Regulation binds 9 trillion won duty free business
By Choi Sung-jin
Korea's duty-free retailing business, a global market leader, is facing a serious crisis because of high entry barriers set up by bureaucrats, industry sources said.
Other countries, including China, Japan and Taiwan, let alone Europe, are going all out to promote duty-free shopping as major earners of export money, but Korean regulators have locked it up in a small frame under the pretext of antitrust administration, they said.
The nation's duty-free retail market has grown remarkably in the past five years and emerged as a global leader in 2012, beating the United States and China. The surge in Chinese tourists, the spread of hallyu, bold corporate investment and accumulated business know-how have combined to push it up.
A problem came up the following year. In 2013, the government revised the Customs Law to limit the efficacy of operational licenses to five years, half of the previous 10 years. The revision also obligated the existing operators to renew their licenses from the ground up.
That explains why the Lotte Group, the third-largest in the world in the duty-free business, will have to shut down its store in Lotte World Tower, which opened in 1989. SK Networks will also wind up its 23-year duty-free business unit. Winners of the latest duty-free business battle _ Shinsegae and Doosan _ are not too jubilant, either, as they have to undergo the same process in five years.

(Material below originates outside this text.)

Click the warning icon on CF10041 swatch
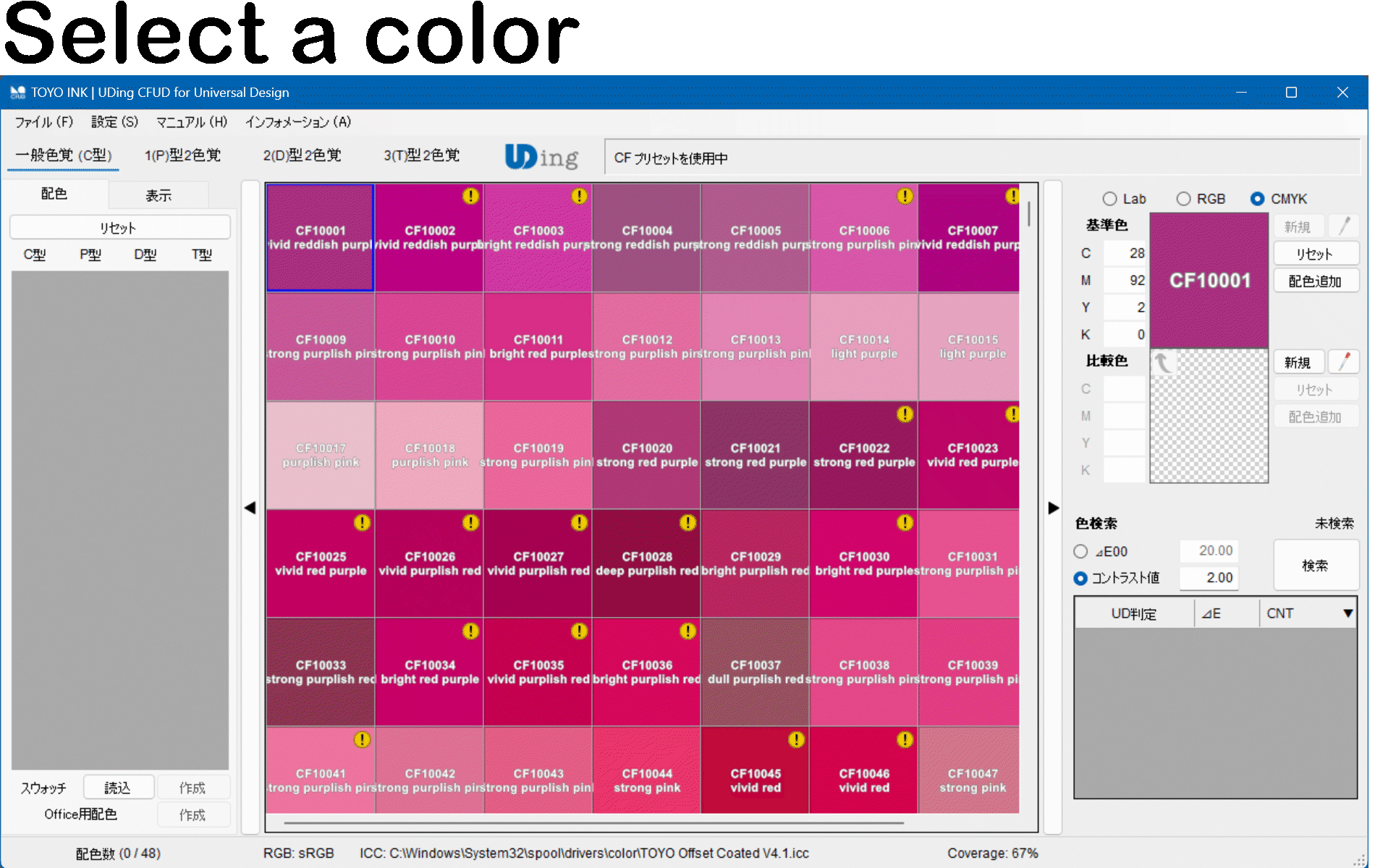The width and height of the screenshot is (1375, 868). (x=362, y=739)
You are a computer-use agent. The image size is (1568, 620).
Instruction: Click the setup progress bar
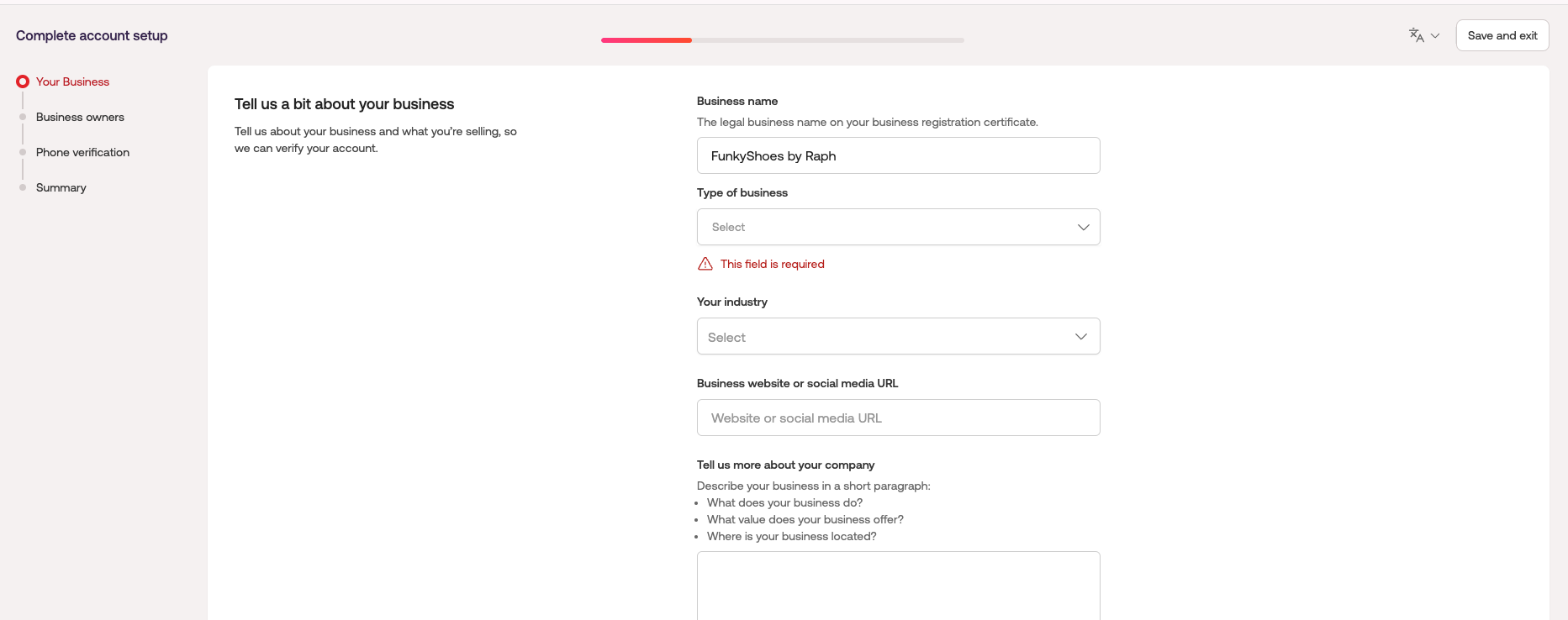(782, 40)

The shortened license will remain the biggest stumbling block whoever wins it anew, market sources said, by running squarely counter to the industry's characteristic that requires a decade for a newcomer to enter a stable track. "Duty-free shops call for massive investment in the early stage, but who will throw dozens, even hundreds, of billions of won, to do business for five years?" asked an industry expert. "In a business whose main clients are foreign tourists, concerns about monopoly have little meaning."
Other industry insiders also expressed worries about losing Chinese shoppers to Japan. "Youke (Chinese tourists) prefer foreign luxury brands, which places priority on long-term trust and relationship," one store owner said. "If the current system remains unchanged, few luxury brands will enter Korean duty-free stores."
The biggest problem lies in the bureaucrats' perception that regards duty-free stores as a privilege. So they try to keep specific operators from doing business for long or establishing monopolies. on the contrary, most foreign governments are encouraging existing operators to grow larger, because the larger the stores, the bigger their bargaining ability with brand makers and the lower their prices. That explains why the global market share of the four biggest duty-free stores soared from 16 percent in 2010 to 25 percent last year, they said.
These experts offer some alternatives, such as replacing the current licensing system with a reporting system or a more relaxed permission scheme, letting in far more players than now.
The market should be open to all applicants who meet certain minimal requirements, so that it can spread to small cities and counties to help reinvigorate regional economies, they said, adding that the licensing scheme is a typical administrative expediency that spawns lots of backbiting and controversy about favoritism.
"The duty-free business constitutes the axis of developing the tourism industry," said Professor Kim Seung-wook, of Chung Ang University. "It cannot grow by allowing a handful of operators to share its profits. Now is the time for the nation to sharply lower its entry barriers and rack its brain to loosen the purse strings of foreign visitors."